Flexibiliteit behouden
Ook akkerbouw heeft een blijvende plek in de bedrijfsvoering. “Ik vind het werk leuk en hou ervan om een stuk grond te ploegen. In de boomgaard heb je veel handwerk. In de akkerbouw kun je op een dag een heel perceel klaar hebben. Dat maakt het lekker afwisselend. Ik zou de grond ook kunnen verhuren, maar daar word ik niet veel beter van. En grond verkopen doe je sowieso niet. Eigen grond biedt je de mogelijkheid om uit te breiden of met iets anders te beginnen. Het maakt ons heel flexibel.”

 

Investeren om risico’s te beperken
Uitdagingen kent Frank genoeg. Zo is het belangrijk om risico’s zoveel mogelijk te beperken. Hagel is er daar een van. “Wat mijn vader nooit heeft gedaan, heb ik wel gedaan, namelijk een hagelverzekering afsluiten. Dat kost veel geld, maar als het een keer mis gaat, kunnen wij dat als jonge ondernemers niet dragen.” Hagelnetten heeft hij wel overwogen, maar dat is duur en geeft een heel ander klimaat in je boomgaard. Ze houden namelijk een gedeelte van het licht tegen, dat heeft invloed op de ontwikkeling van het gewas. Daar moet je dan extra rekening mee houden tijdens het groeiseizoen. Volgens Martin Tolhoek, fruitteeltspecialist bij Van Iperen en adviseur van Frank, is het onder het net warmer en vochtiger; “en dat heeft invloed op de ontwikkeling van insecten en schimmels. Hagel vraagt op bepaalde momenten dus een wat andere aanpak. Fruittelers zeggen weleens: ‘Mijn beste verzekering tegen hagel is Conference planten.’ Heb je vroeg in het groeiseizoen hagelschade in de Conference, dan groeit dat er vaak nog wel uit.”
......
Opdracht A:
Welke verzekering heeft Frank volgens het tekstfragment over zijn fruitteeltbedrijf afgesloten, terwijl zijn vader dat nooit deed?
Opdracht B:
Hervat het tekstfragment over Franks fruitteeltbedrijf na de laatste zin.

Opgeslagen gegevens:
......
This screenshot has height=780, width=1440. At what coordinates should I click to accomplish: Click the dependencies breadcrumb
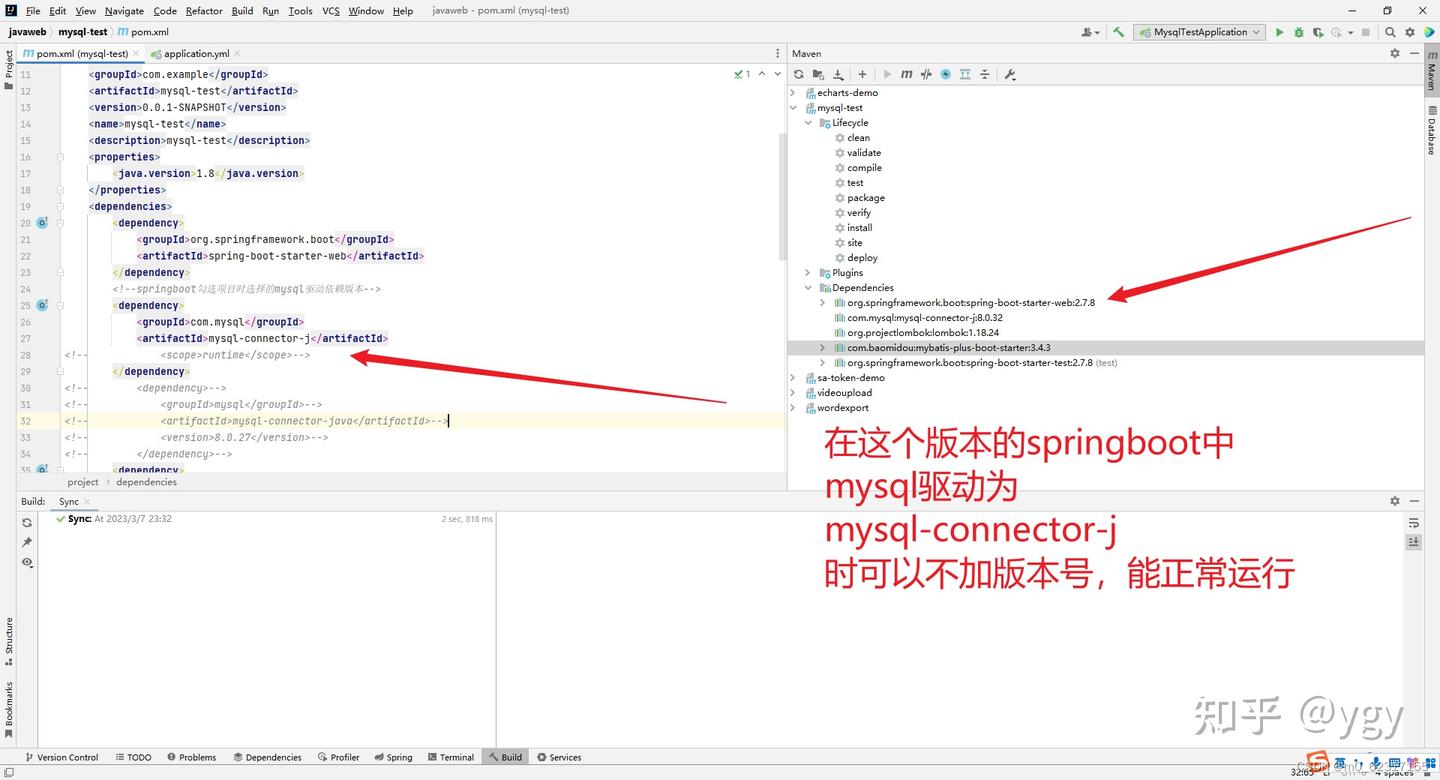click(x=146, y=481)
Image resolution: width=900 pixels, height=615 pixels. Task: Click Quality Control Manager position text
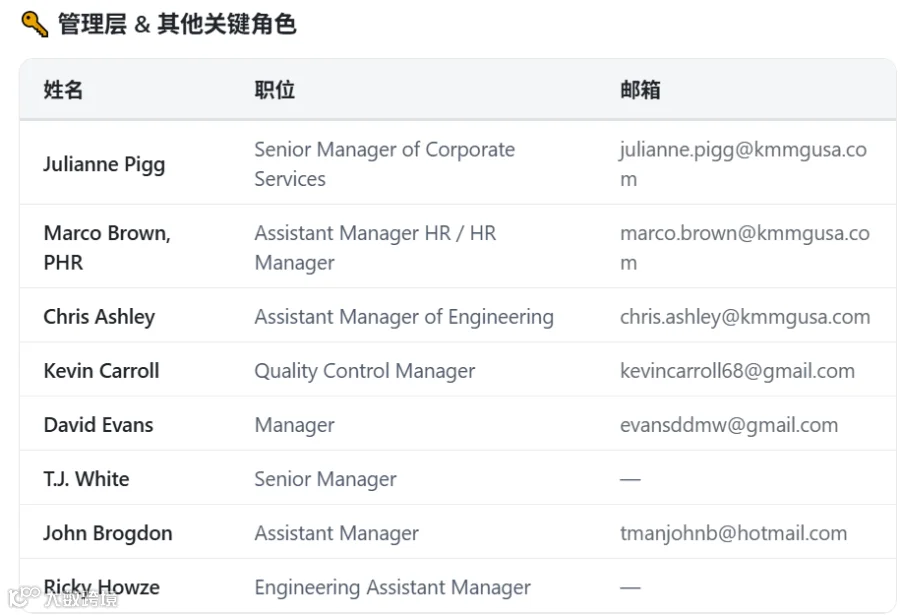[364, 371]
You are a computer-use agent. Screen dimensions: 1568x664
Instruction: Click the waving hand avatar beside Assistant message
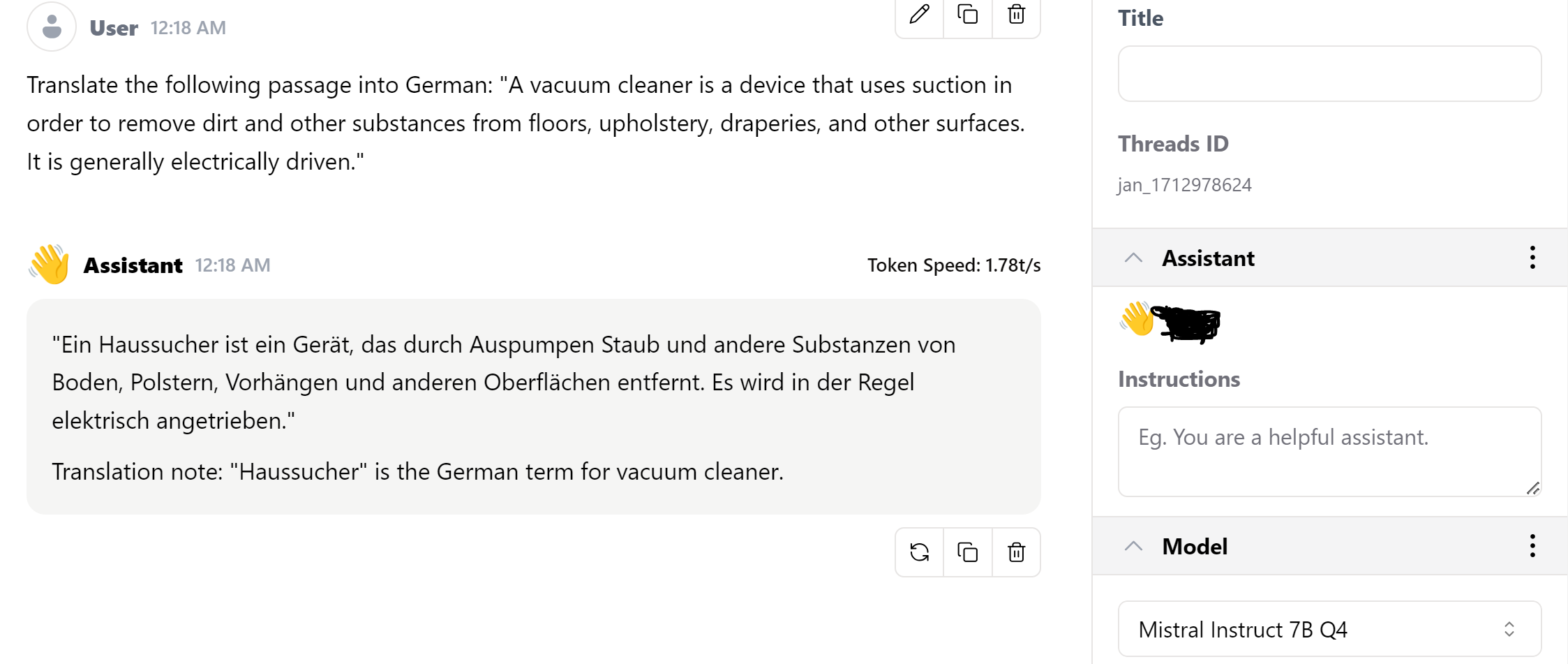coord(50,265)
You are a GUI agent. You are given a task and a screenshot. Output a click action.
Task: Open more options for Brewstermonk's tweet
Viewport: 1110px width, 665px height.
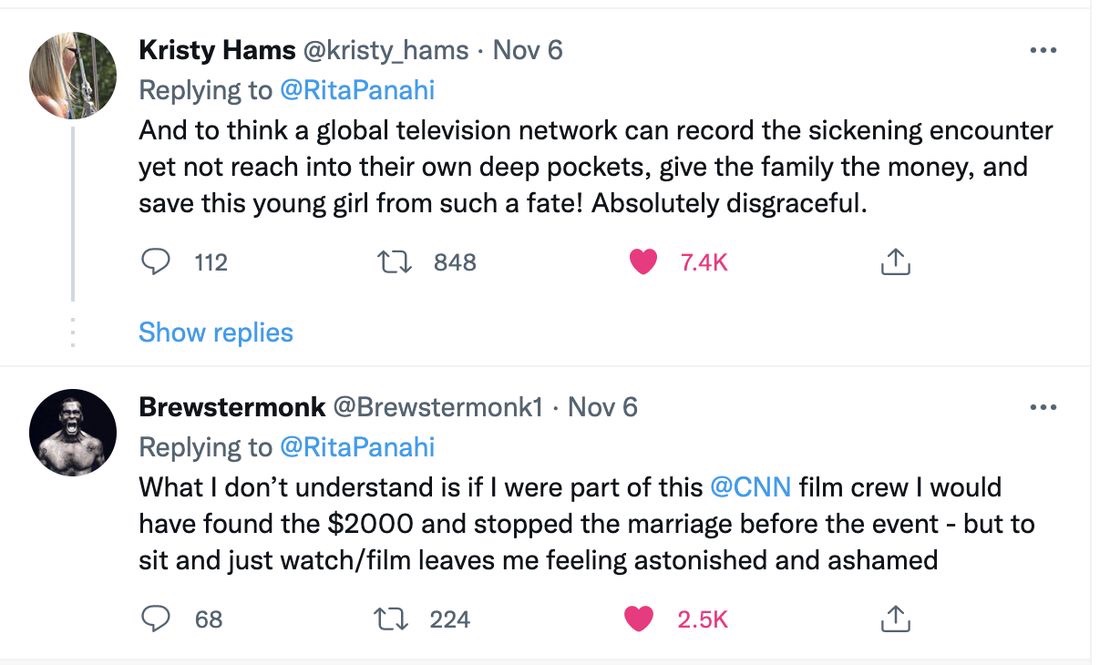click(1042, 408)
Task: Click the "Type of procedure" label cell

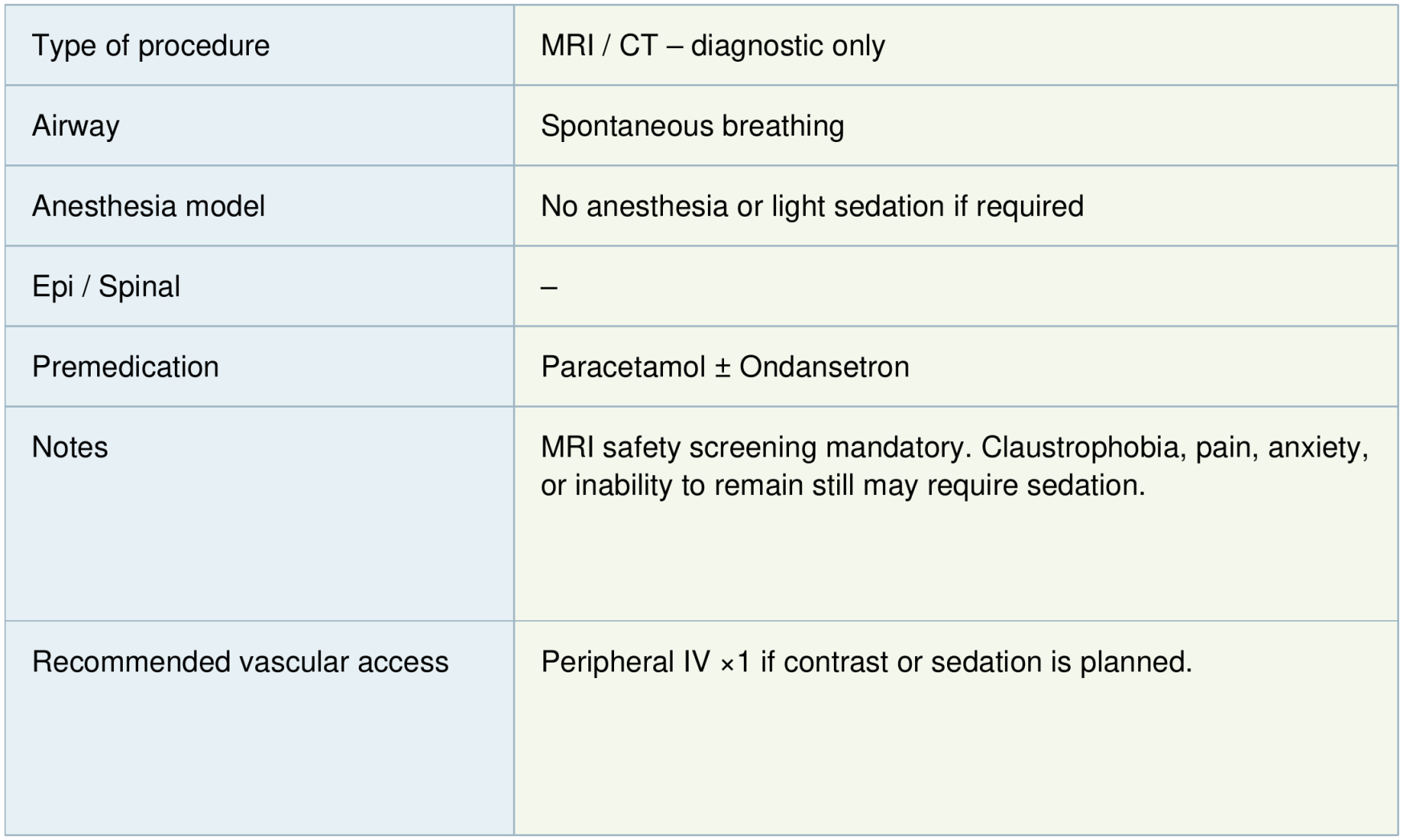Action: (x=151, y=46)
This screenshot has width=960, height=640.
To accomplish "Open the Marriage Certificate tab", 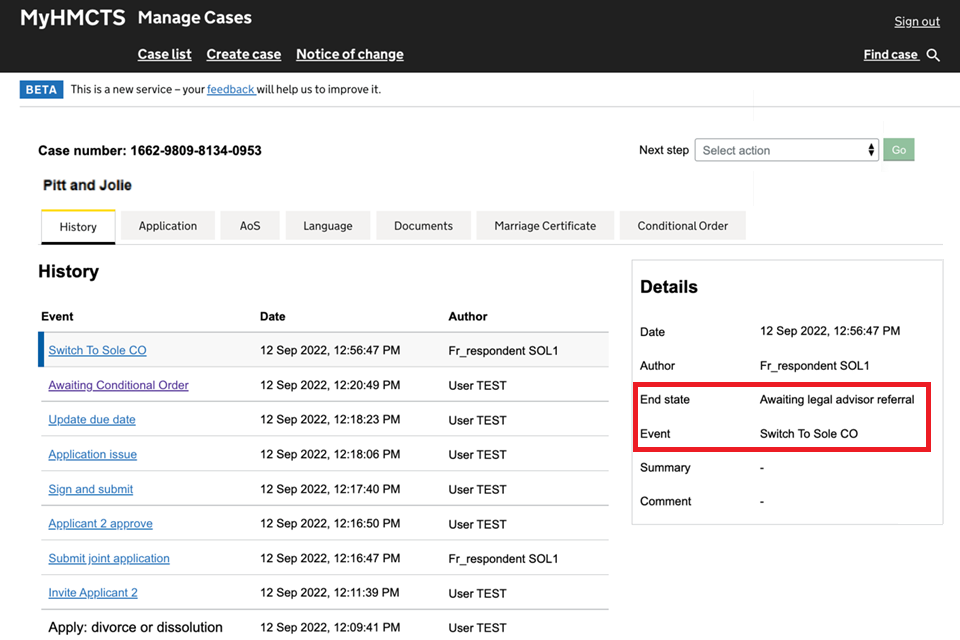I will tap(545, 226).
......
Jouw antwoord A:
Een hagelverzekering.

Jouw antwoord B:
Ook als het om nachtvorst gaat, heeft Frank flink geïnvesteerd. Twee windmolens zorgen er bij nachtvorst voor dat de koude lucht dichtbij de grond wordt gemengd met de warmere lucht daarboven. “Ik heb dat nu een jaar en ben daar heel blij mee. Ik hoef die molens alleen maar in de boomgaard te zetten. Een sensor op de windmolen zet het apparaat bij nachtvorst in werking. Afhankelijk van de beschikbaarheid van zoet water kiezen fruittelers voor beregening, maar dat doe ik liever niet. Je geeft water in een tijd dat je bomen geen water nodig hebben en daarna is de boomgaard drijfnat. Daarnaast is de beschikbaarheid van zoet water ook hier niet onbeperkt. Om tijdens de bloeiperiode te kunnen beregenen, praat je vrij snel over grote hoeveelheden zoet water. Dat gebruik ik liever voor fertigatie.”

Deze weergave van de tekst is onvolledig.